Objective: The objective is to isolate and characterize the essential oil from the bark of Cedrus deodara
(CDEO) and evaluate its potential as an anticancer agent and delineate the possible underlying mechanism
Methods: Cedrus deodara essential oil from bark (CDEO) was obtained by hydro-distillation and analyzed
by GC/MS for vital constituents. Further, in vitro cytotoxic potential was measured by MTT assay
against a panel of cancer cell lines. The apoptosis-inducing potential of CDEO was analyzed by mitochondrial
membrane potential loss (ΔΨm) and nuclear fragmentation assay. Besides, wound healing assay
and colonogenic assay were employed to check the anti-metastatic potential of CDEO. Molecular
docking approaches were employed for target identification, while immuno-blotting was carried out for
Results and Discussion: The major components identified were 2-(tert-Buyl)-6-methyl-3-(2- (trifluoromethyl)

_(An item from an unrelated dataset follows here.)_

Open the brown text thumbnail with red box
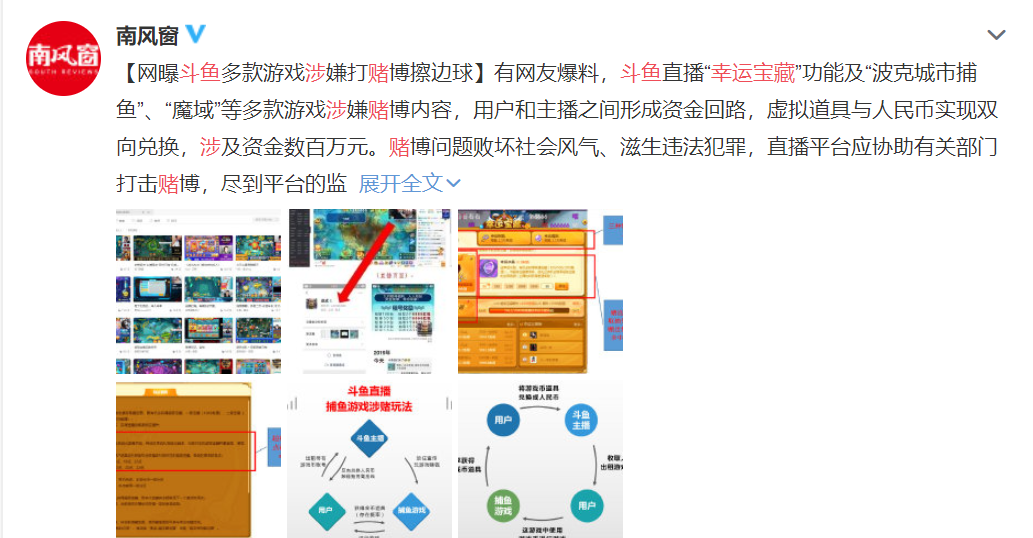This screenshot has width=1033, height=538. (199, 458)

benzyl)imidazo [1,2-a]pyridine (26.32 %);9- Octadecenoic acid (8.015 %); Copaene (5.181
%);2-(4-Methoxy-2,6-dimethylphenyl) -3-methyl-2H- benzo[g]indazole(4.36 %) and 9(E),11(E)-
Conjugated linoleic acid (4.299 %). Further, potent in vitro cytotoxic activity with IC50 values of 11.88
μg/ ml and 14.63 μg/ ml in colon cancer cell lines of HCT-116 and SW-620, respectively. Further, a
significant and dose-dependent decrease in colony formation, cell migration, induction of ROS formation
and loss in ΔΨm was observed. Additionally, major compounds identified were chosen for ligandprotein
binding interaction studies to predict the molecular targets in colon cancer. It was observed that
compounds such as 9-Octadecenoic acid;4H-1- Benzopyran-4-one, 3-(3,4-dimethoxyphenyl)-6,7-
dimethoxy; 2-(4-Methoxy-2,6-dimethylphenyl) -3-methyl-2H-benzo [g]indazole and 2-Bornanol,5-(2,4-
dinitro phenyl) hydrazono have a prominent binding affinity with NF-κB. This was also further validated
by immuno-blotting results wherein CDEO treatment in colon cancer cells led to the abrogation of
NFκB, and the Bcl-2-associated X protein (Bax): B-cell lymphoma (Bcl)-2 ratio was up-regulated leading
to enhanced cleaved caspase 3 formation and subsequent apoptosis.
Conclusion: These results unveil CDEO inhibits cell proliferation and induces apoptosis in colon cancer
cells, which can be attributed to the abrogation of the NFκB signaling pathway.